*EXERCISE INSTRUCTIONS:*
1. In the KIP-925 discussion thread below, translate this sentence into Spanish: "We can make those configs public as suggested."
2. Answer these questions using the KIP-925 discussion thread below.
(a) To which assignor was rack aware assignment added in the updated KIP?
(b) What is said about the subscription protocol?
(c) In the figure, what do clients map to?
3. Continue the KIP-925 discussion thread on rack aware task assignment in Kafka Streams, picking up right after its last sentence.

Re: [DISCUSS] KIP-925: rack aware task assignment in Kafka Streams

Hao Li Wed, 31 May 2023 14:31:34 -0700

Hi all,

I've updated the KIP based on the feedback. Major changes I made:
1. Add rack aware assignment to `StickyTaskAssignor`
2. Reject `Prefer reliability and then find optimal cost` option in standby
task assignment.



On Wed, May 31, 2023 at 12:09 PM Hao Li <h...@confluent.io> wrote:

> Hi all,
>
> Thanks for the feedback! I will update the KIP accordingly.
>
> *For Sophie's comments:*
>
> 1 and 2. Good catch. Fixed these.
>
> 3 and 4 Yes. We can make this public config and call out the
> clientConsumer config users need to set.
>
> 5. It's ideal to take the previous assignment in HAAssignor into
> consideration when we compute our target assignment, the complications come
> with making sure the assignment can eventually converge and we don't do
> probing rebalance infinitely. It's not only about storing the previous
> assignment or get it somehow. We can actually get the previous assignment
> now like we do in StickyAssignor. But the previous assignment will change
> in each round of probing rebalance. The proposal which added some weight to
> make the rack aware assignment lean towards the original HAA's target
> assignment will add benefits of stability in some corner cases in case of
> tie in cross rack traffic cost. But it's not sticky. But the bottom line is
> it won't be worse than current HAA's stickiness.
>
> 6. I'm fine with changing the assignor config to public. Actually, I think
> we can min-cost algorithm with StickyAssignor as well to mitigate the
> problem of 5. So we can have one public config to choose an assignor and
> one public config to enable the rack aware assignment.
>
> *For Bruno's comments:*
>
> The proposal was to implement all the options and use configs to choose
> them during runtime. We can make those configs public as suggested.
> 1, 2, 3, 4, 5: agree and will fix those.
> 6: subscription protocol is not changed.
> 7: yeah. Let me fix the notations.
> 8: It meant clients. In the figure, it maps to `c1_1`, `c1_2`, `c1_3` etc.

*GIVEN INFORMATION:*

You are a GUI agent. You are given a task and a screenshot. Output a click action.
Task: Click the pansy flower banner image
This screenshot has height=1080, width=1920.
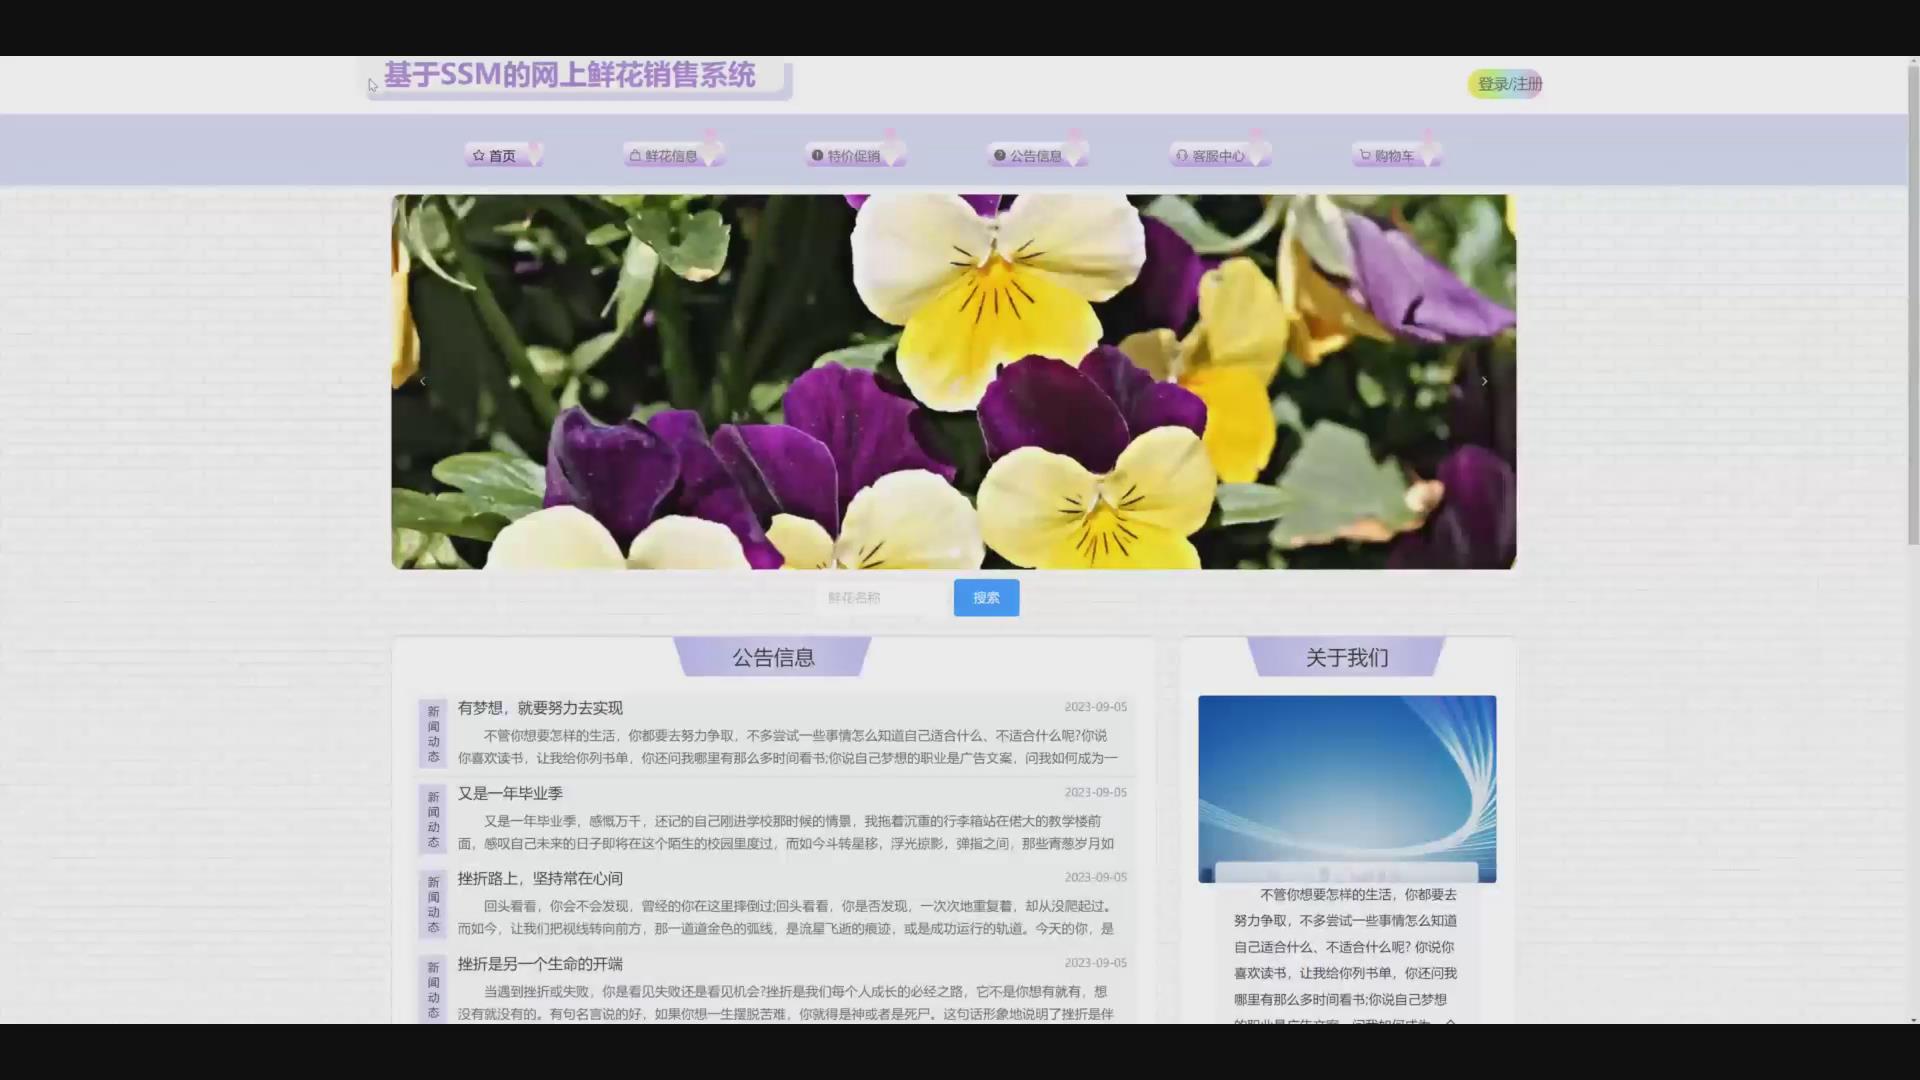click(x=953, y=381)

*EXPECTED RESULTS:*
1. Podemos hacer públicas esas configuraciones, como se sugirió.

2.
(a) `StickyTaskAssignor`
(b) It is not changed.
(c) `c1_1`, `c1_2`, `c1_3`, and so on.

3.
> 9: I'm also ok with just optimizing reliability for standby tasks. Or we
> could simply run the "balance reliability over cost" greedy algorithm to
> see if any cost could be reduced.
> 10: Make sense. Will fix the wording.
> 11: Make sense. Will update the test part.
>
> *For Walker's comments:*
> 1. Stability for HAA is an issue. See my comments for Sophie's feedback 5
> and 6. I think we could use the rack aware assignment for StickyAssignor as
> well. For HAA assignments, it's less sticky and we can only shoot for
> minimizing the cross rack traffic eventually when everything is stable.
> 2. Yeah. This is a good point and we can also turn it on for
> StickyAssignor.
>
> Thanks,
> Hao
>
>
> On Tue, May 30, 2023 at 2:28 PM Sophie Blee-Goldman <
> ableegold...@gmail.com> wrote:
>
>> Hey Hao, thanks for the KIP!
>>
>> 1. There's a typo in the "internal.rack.aware.assignment.strategry"
>> config,
>> this
>> should be internal.rack.aware.assignment.strategy.
>>
>> 2.
>>
>> >  For O(E^2 * (CU)) complexity, C and U can be viewed as constant.
>> Number of
>> > edges E is T * N where T is the number of clients and N is the number of
>> > Tasks. This is because a task can be assigned to any client so there
>> will
>> > be an edge between every task and every client. The total complexity
>> would
>> > be O(T * N) if we want to be more specific.
>>
>> I feel like I'm missing something here, but if E = T * N and the
>> complexity
>> is ~O(E^2), doesn't
>> this make the total complexity order of O(T^2 * N^2)?
>>
>> 3.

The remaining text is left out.